Arabayı ani fren ile şirketin önünde durdum içeri girmemle odasının nerede olduğunu öğrendim asansörle bulunduğu kata çıkmak istedim.
“ bu lanet şey daha hızlı gitmiyor mu? “
Asansöre birlikte bindiğim insanlar deli gözü ile bakmalarına aldırışı etmedim. Sonunda bulunduğu kata geldim odasının önüne beni karşılayan kişiyi içeri girmem için bir de randevu almam gerektiğini söyledi. Onu es geçtim beni durdurmak istedi bir hışım ile içeri girdim odasının kapısı sertçe duvara çarptı.

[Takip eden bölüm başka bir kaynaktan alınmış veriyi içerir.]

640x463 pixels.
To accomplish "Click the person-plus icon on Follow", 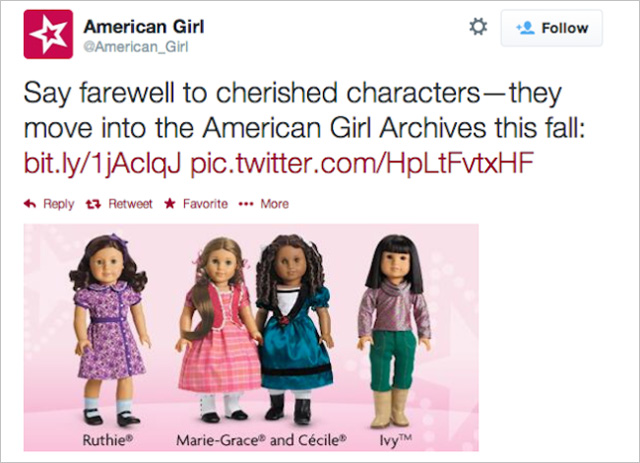I will point(525,28).
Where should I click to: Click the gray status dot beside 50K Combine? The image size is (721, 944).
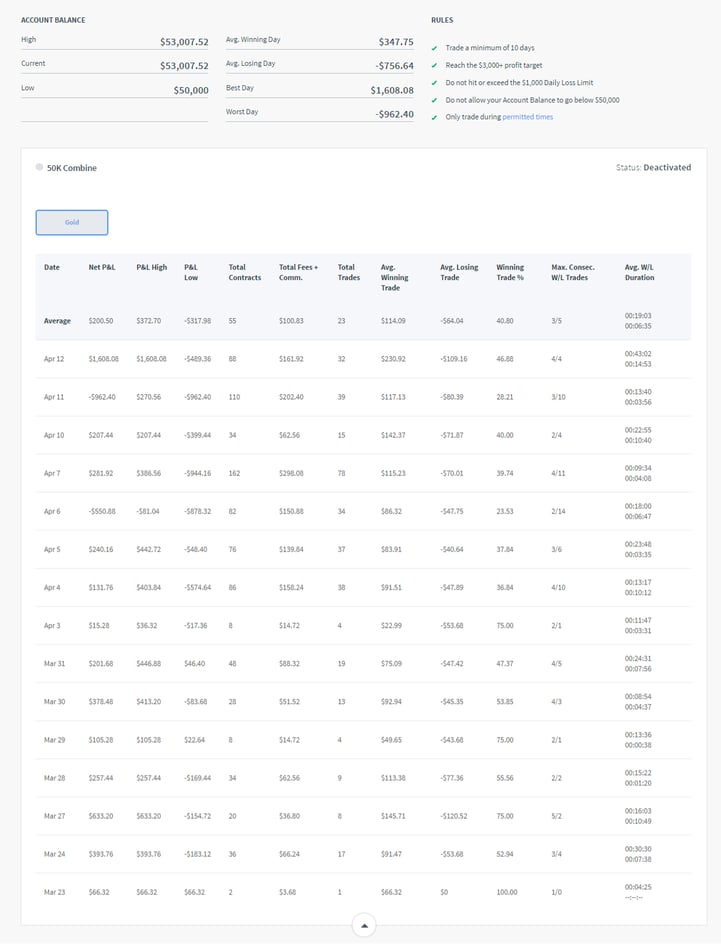click(39, 168)
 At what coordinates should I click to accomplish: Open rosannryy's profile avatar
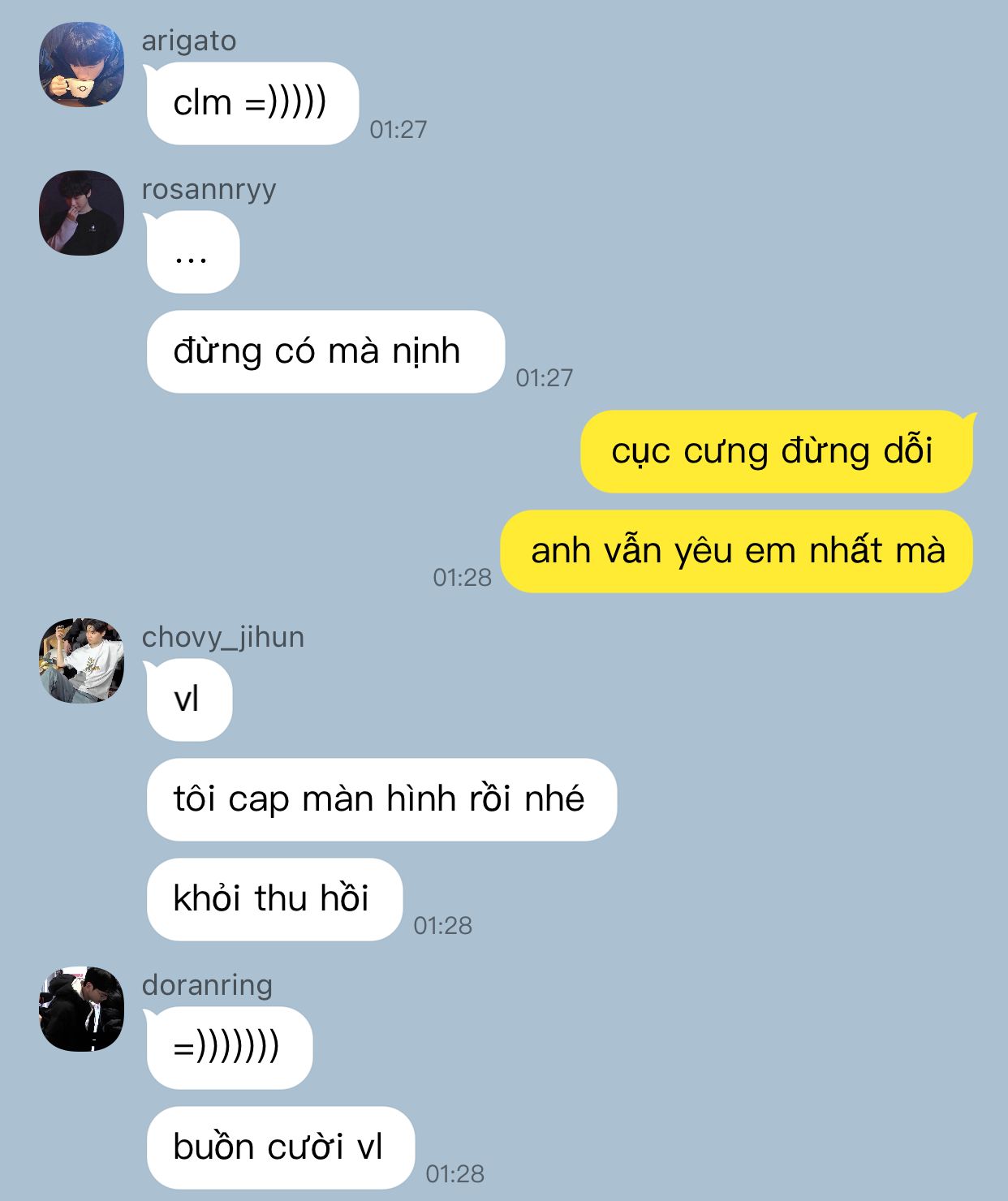(81, 213)
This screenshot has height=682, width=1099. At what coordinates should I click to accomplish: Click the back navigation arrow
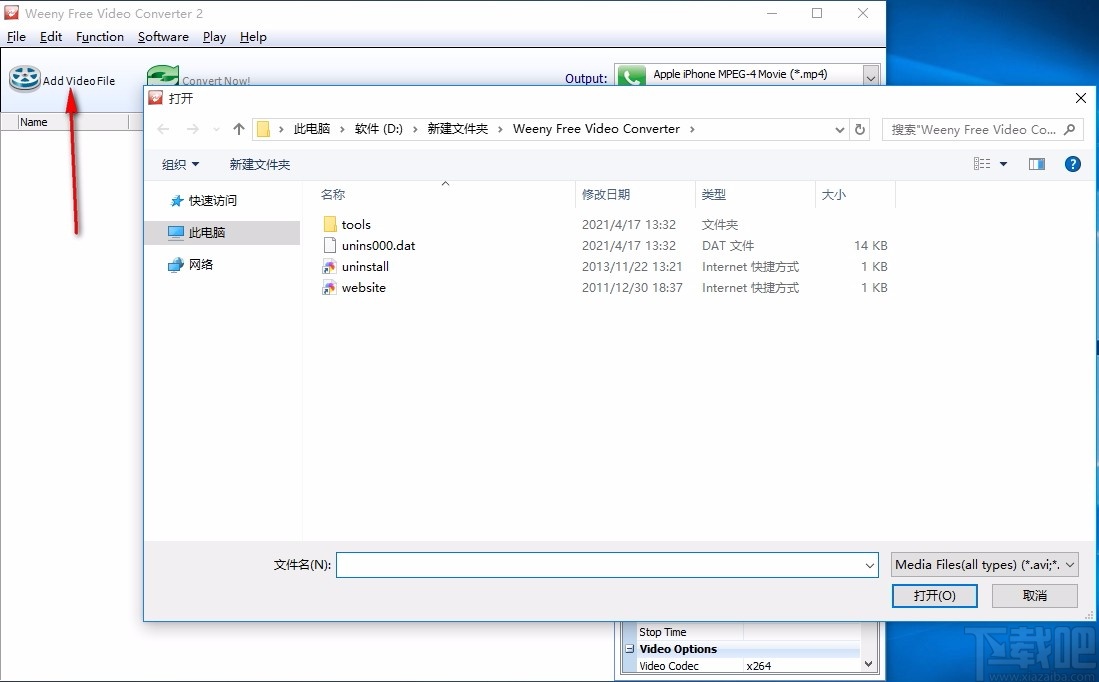(163, 128)
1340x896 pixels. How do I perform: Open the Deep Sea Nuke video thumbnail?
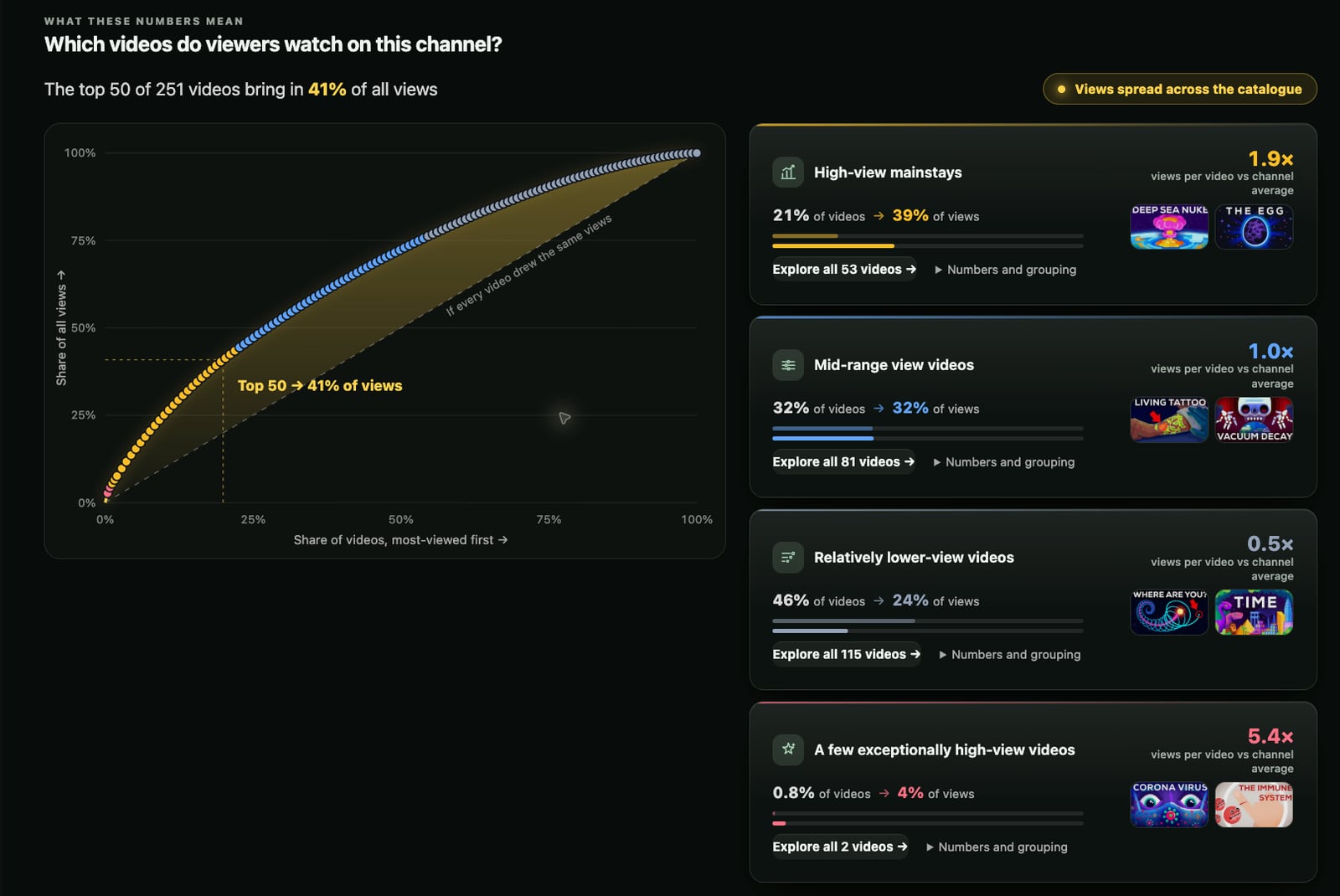(x=1169, y=227)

“ efendim engel olmak istedim “
Telaşla söylerken beyimiz arkası dönük olduğundan çıkması için parmağıyla işaret yaptı önüne dönme zahmetinde bile bulunmuyor
“ sen kendini ne sanıyorsun? tehditlerine boyun eğeceğimi korkup ihaleden geri çekileceğimi mi? Yanılıyorsun benim kim olduğumu nasıl biri olduğumu bilmiyorsun asla vazgeçmeyeceğim bu zamana kadar yaptıkların umurumda bile olmadı ama bugün yaptıkların haddini aştın. Tehdit ettin sustum, malıma zarar vermek istedin anladım ama hiçbir günahı olmayan insanların canına kast edemezsin senin derdin benimle başka kimse ile değil adam gibi karşıma bile çıkmaya cesaret etmeden üzerime köpeklerini saldın şimdi itlerini alıp geri çekilen sen olacaksın “
Ortalığı ayağa kaldırırken tek çıt ses bile çıkarmadı sandalyesinden zahmet ederek ayağı kalktı sonra yavaşça bana döndü
“ senn!! Demek sendin Gökalp Hanoğlu? “
“ dediklerinden bir şey anlamadım doğru yere geldiğine emin misin? “
“ benimle dalgamı geçiyorsun? “
“ dalga geçtiğim falan yok ofisime birden giriyorsun sonra ağzına gelen bütün öfkeni kusuyorsun ve beni gördüğüne şaşırmış gibi davranışın “
“ sen manyak mısın? Adamlarını gönderdin beni tehdit ettin arabama çarptın çünkü amacın beni öldürmekti o da yetmedi malıma zarar vermekle kalmadın masum insanların canına kast ettin çizgiyi aşan sensin “
Sesim yükseldikçe yükseldi
“ asıl aklını kaçıran sensin seni tanımıyorum üstelik hiçbir kadını tehdit etmem ve masum kimsenin asla canına kast etmem beni tanımadığın apaçık ortada “
“ gerçekten mi? O zaman şirketime gelen avukat neden senin ismi vererek ihaleden çekilmemi istedi kabul etmediğimde tehditlerin hiç bitmedi ama bugün olanlar sınırı aştı “
Kolumu kavradı
“ kisin sen? “
“ Ada şirketin sahibi “
Şaşkındı
“ benim senin şirketinle alıp veremediğim yok şimdi nasıl geldiysen öyle geri git “
“ şimdi de aptal ayağına yatıyorsun yemezler “
“ heyy kendine gel “
“ kendime gelmezsem ne olur? “
“ o ağzını toplamazsan “
Kendine sertçe çekip dudaklarıma kapandı gözlerim yuvalarından çıkacakmış gibi açıldı onu iterek okkalı tokatımın tadına baktı başı yana yattı eli yanağına koydu
“ sen ne cüretle beni öpersin? Kendini ne sanıyorsun? Seni son kez uyarıyorum kim olursan ol umurumda değil yarın ki ihaleden vazgeçmeyeceğim tek bir kişin canına zarar verirsen seni kendi ellerimle öldürürüm anladın mı? Sakın ayağıma dolanmaya kalkma seni paspas niyetine ayaklarımın altında ezerim “
Burnumdan soluyarak arkamı döndüm ofisinin kapısını sertçe açarak duvara çarptım geri arkamdan kapıyı sertçe kapattım ses koridorda yankı yaptı. Yere bastığım sert adımlarım ortalığı inletmiş geldiğim gibi şirketten çıktım…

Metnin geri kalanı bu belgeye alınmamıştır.